═══ Study text ═══

Odd as the Middle Ages seem, quack nutritionists really came into their own in the Renaissance: No sooner had the printing press been invented in 1440 than a boom in diet books followed, with every medical practitioner in Europe, it seems, weighing in with their favorite diets. Throughout the era, health-conscious readers were wracked by anxiety, since doctors decided that whatever tasted good was probably bad for the body. Although there was no all-purpose ideal diet, experts generally agreed that “dry foods” were healthier than “moist” ones, which led to languid spirits, dull wits, and even memory loss. Thus, writes food historian Ken Albala, educated diners avoided vegetables religiously — mushrooms were pernicious, cucumbers nearly deadly — and they suffered from “a fear of fruits bordering on the pathological.” It was believed that a fruit’s juicy texture would blot out the stomach’s “digestive heat;” worse, the sweet textures of fruit would slowly putrefy in your intestines and ooze corrupt fluids into your blood. The only fresh produce permitted were figs and raisins. “Brain foods,” on the other hand, included chicken, veal, poached eggs, white bread, and white wine (in moderation).

One can sympathize with the Renaissance diner’s confusion: By the end of the 16th century, most people were simply ignoring these restrictive diets — although they felt terribly guilty about doing so. Soon, nutritionists were provoking the opposite of what they intended: Authors rabidly denounced cantaloupes as the most sinister of fruits, but their moist dangers made them secretly alluring to gourmands. Devouring a ripe melon became an image of decadent, defiant pleasure — living on the edge, Renaissance-style.

═══ Extracted information ═══

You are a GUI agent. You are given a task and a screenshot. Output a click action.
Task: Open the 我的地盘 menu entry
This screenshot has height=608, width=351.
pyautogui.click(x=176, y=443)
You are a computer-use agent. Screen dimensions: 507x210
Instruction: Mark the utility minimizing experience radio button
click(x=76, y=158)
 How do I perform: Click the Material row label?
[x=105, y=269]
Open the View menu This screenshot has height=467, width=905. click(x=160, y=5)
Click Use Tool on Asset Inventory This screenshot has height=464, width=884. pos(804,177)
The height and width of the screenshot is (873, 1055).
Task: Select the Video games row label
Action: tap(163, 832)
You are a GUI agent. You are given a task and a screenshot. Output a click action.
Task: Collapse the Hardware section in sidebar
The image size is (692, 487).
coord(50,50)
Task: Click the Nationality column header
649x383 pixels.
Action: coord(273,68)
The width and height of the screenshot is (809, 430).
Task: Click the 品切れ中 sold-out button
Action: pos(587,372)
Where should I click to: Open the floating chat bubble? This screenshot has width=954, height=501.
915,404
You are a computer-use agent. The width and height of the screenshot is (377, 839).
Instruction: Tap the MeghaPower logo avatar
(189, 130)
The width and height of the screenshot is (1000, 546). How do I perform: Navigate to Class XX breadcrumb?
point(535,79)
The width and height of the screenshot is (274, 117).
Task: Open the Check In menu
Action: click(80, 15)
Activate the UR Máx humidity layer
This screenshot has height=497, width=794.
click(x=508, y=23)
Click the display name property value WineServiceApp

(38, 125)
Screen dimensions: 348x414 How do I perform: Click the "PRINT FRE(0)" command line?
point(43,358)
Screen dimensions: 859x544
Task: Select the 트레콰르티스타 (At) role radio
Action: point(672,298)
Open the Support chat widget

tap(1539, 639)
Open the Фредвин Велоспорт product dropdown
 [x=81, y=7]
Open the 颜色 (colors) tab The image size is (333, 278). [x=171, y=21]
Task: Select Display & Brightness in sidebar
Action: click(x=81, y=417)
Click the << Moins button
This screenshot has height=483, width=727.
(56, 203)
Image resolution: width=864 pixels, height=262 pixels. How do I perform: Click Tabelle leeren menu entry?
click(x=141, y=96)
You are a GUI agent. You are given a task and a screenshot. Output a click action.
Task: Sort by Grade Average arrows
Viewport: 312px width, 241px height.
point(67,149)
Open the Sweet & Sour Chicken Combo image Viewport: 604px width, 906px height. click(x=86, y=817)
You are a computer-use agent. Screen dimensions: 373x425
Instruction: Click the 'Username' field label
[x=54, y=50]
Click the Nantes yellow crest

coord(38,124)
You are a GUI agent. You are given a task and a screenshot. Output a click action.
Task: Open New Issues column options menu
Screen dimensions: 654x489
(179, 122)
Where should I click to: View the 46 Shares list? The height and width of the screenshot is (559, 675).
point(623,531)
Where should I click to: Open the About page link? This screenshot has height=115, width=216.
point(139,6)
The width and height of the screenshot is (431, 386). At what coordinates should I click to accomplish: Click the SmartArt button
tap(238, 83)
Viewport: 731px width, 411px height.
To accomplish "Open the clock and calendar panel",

═══

Exercise tasks:
**1)** Answer these questions using the Renaissance diet text:
(a) In what year was the printing press invented?
(b) Which fresh produce were permitted?
(c) Which fruit did authors denounce as the most sinister?
**2)** Proceed with the Renaissance diet text, writing on from the point where it ends.
The data come from a separate source unrelated to the text.

Answers to the problems:
**1)**
(a) 1440
(b) Figs and raisins
(c) Cantaloupes

**2)**
Health fanatics were just as conflicted when history’s next serious craze occurred, in France. In 1742, an erudite manifesto announced the arrival of La Nouvelle Cuisine, or the “natural” diet. Instead of the heavy, contrived, and artificial preparations that had insidiously come to dominate aristocratic kitchens (mutton cutlets, spiced sausages, pates, spinach stewed beyond recognition). The revolutionary new regime stressed fresh seasonal ingredients, porridges, cream of rice, fruits, preserves, cream cheeses, light broths, and wholesome flavors. Nutrition experts even singled out one profession whose members were particularly at risk from the old style of cooking: Writers, because their overactive brains and sedentary lifestyles led to melancholia and constipation.

Not everyone was convinced by the New Cuisine, since in practice the cooking style was never as “simple” as advertised. “I swear my stomach can not get used to this nouvelle cuisine,” grumbled Voltaire in 1765. “I cannot stand the ham essences, mushrooms, pepper, and nutmeg with which (cooks) disguise dishes that are, left by themselves, perfectly fine and healthful.” He was in the minority. In the mid-1780s, the city of Paris even held bals de santé, “health balls,” which would begin late afternoon and close at midnight for “the sick, and those who must follow a strict regimen.” • 17 June 2008

SOURCE/FURTHER READING: Albala, Ken, Eating Right in the Renaissance, (Berkeley, 2002); Spang, Rebecca, The Invention of the Restaurant, (Harvard, 2000).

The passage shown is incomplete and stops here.